──────── Records provided ────────

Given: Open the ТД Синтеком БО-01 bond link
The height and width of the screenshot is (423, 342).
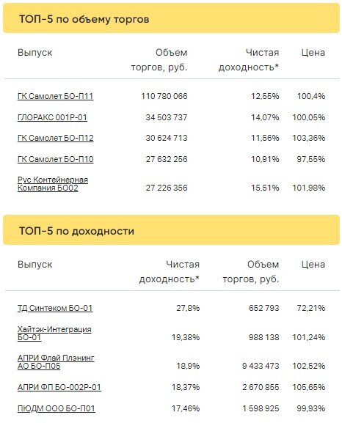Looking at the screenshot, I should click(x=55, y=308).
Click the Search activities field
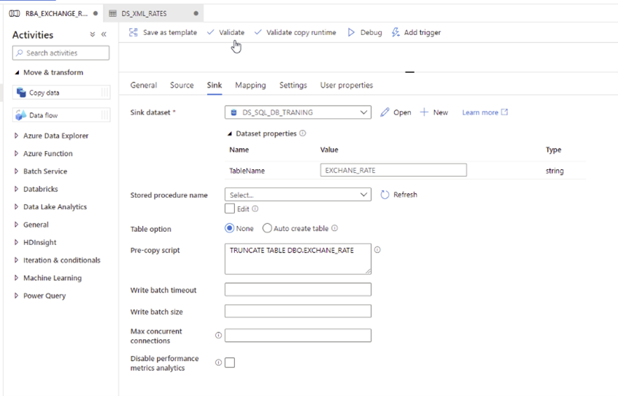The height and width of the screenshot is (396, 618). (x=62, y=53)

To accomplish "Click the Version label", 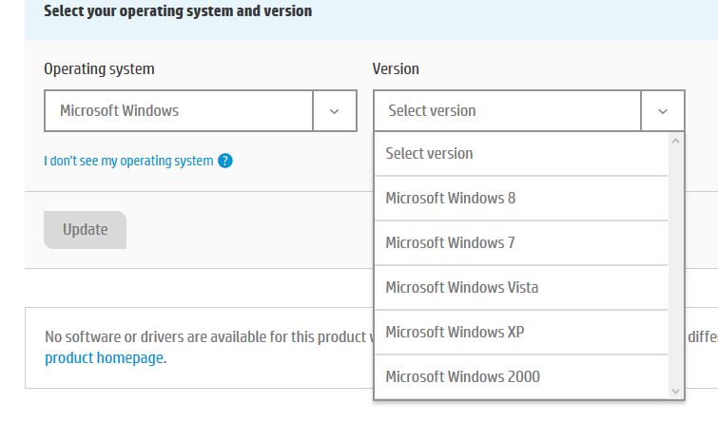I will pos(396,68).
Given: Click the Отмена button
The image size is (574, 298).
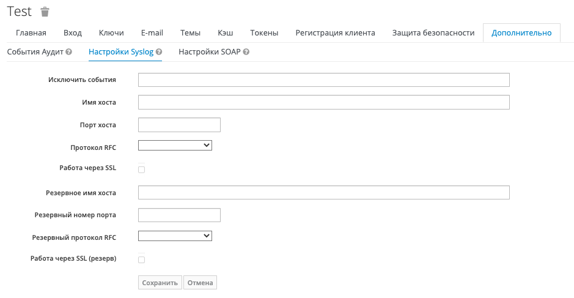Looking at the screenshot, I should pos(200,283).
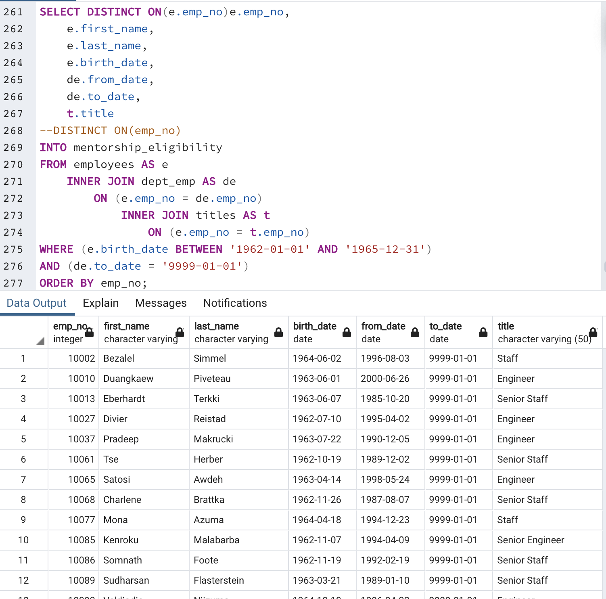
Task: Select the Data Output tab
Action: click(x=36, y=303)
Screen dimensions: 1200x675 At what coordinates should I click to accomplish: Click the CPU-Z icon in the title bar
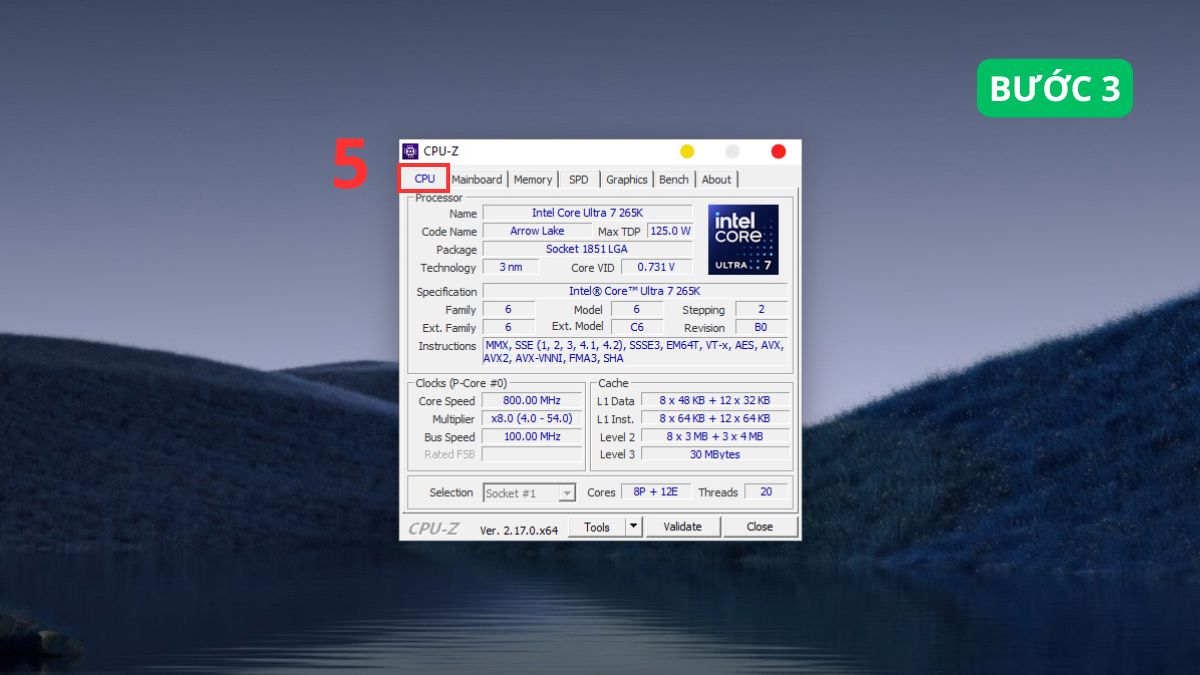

────────
──────── Records provided ────────

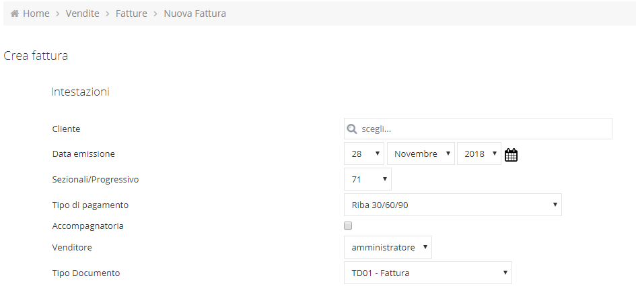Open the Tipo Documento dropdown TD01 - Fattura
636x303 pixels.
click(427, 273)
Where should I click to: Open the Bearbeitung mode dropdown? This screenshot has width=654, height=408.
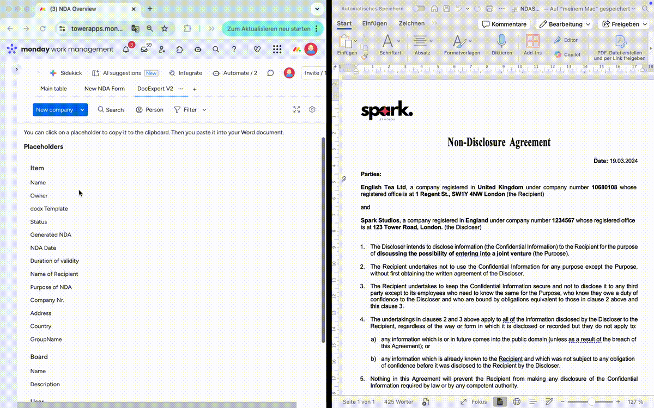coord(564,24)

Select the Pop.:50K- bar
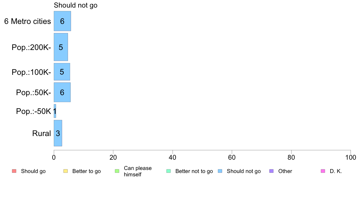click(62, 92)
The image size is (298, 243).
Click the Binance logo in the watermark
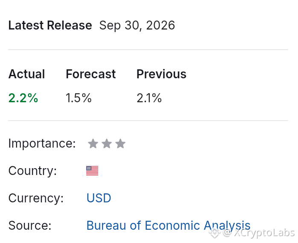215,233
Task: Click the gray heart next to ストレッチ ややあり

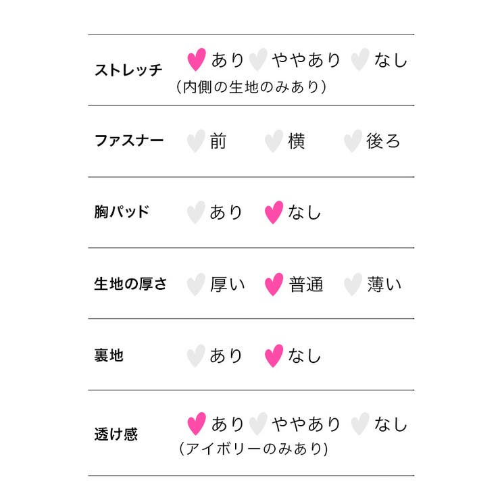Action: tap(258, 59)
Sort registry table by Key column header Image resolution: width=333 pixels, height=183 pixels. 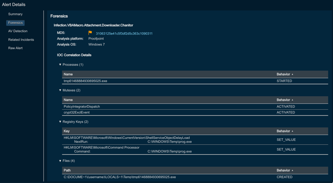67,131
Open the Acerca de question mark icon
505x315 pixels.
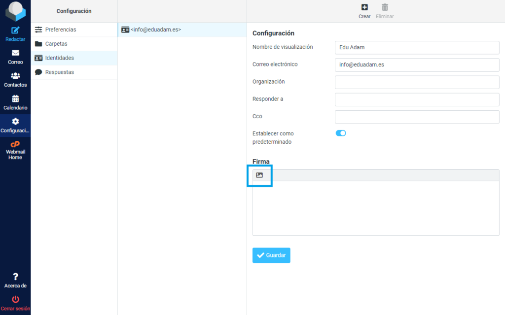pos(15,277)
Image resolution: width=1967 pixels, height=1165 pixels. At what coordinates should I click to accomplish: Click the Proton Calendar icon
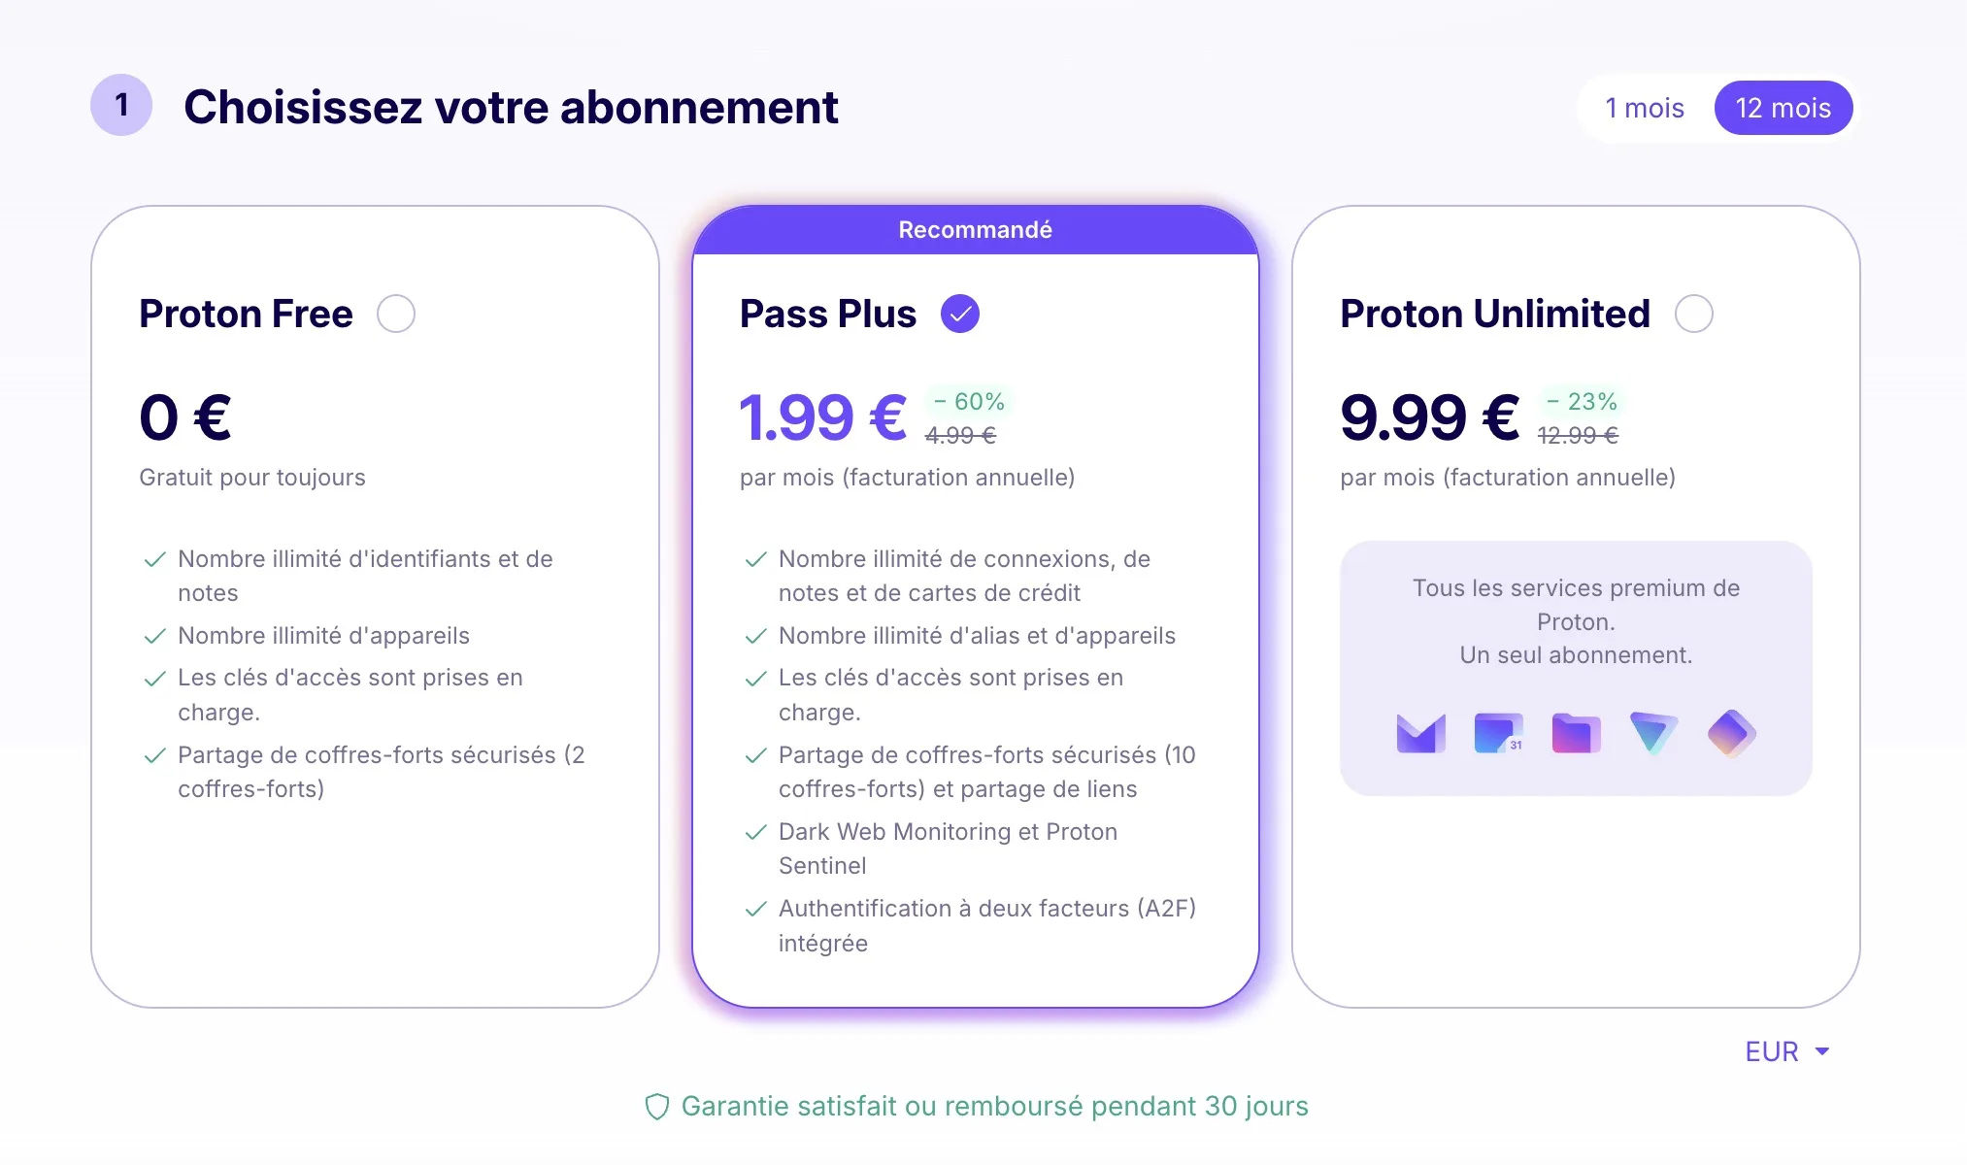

────────

What to produce =
All lines with the word "Given" should be copied from the material above.

Result of this exercise =
Given: Open the ТД Синтеком БО-01 bond link
Given: Click the Отмена button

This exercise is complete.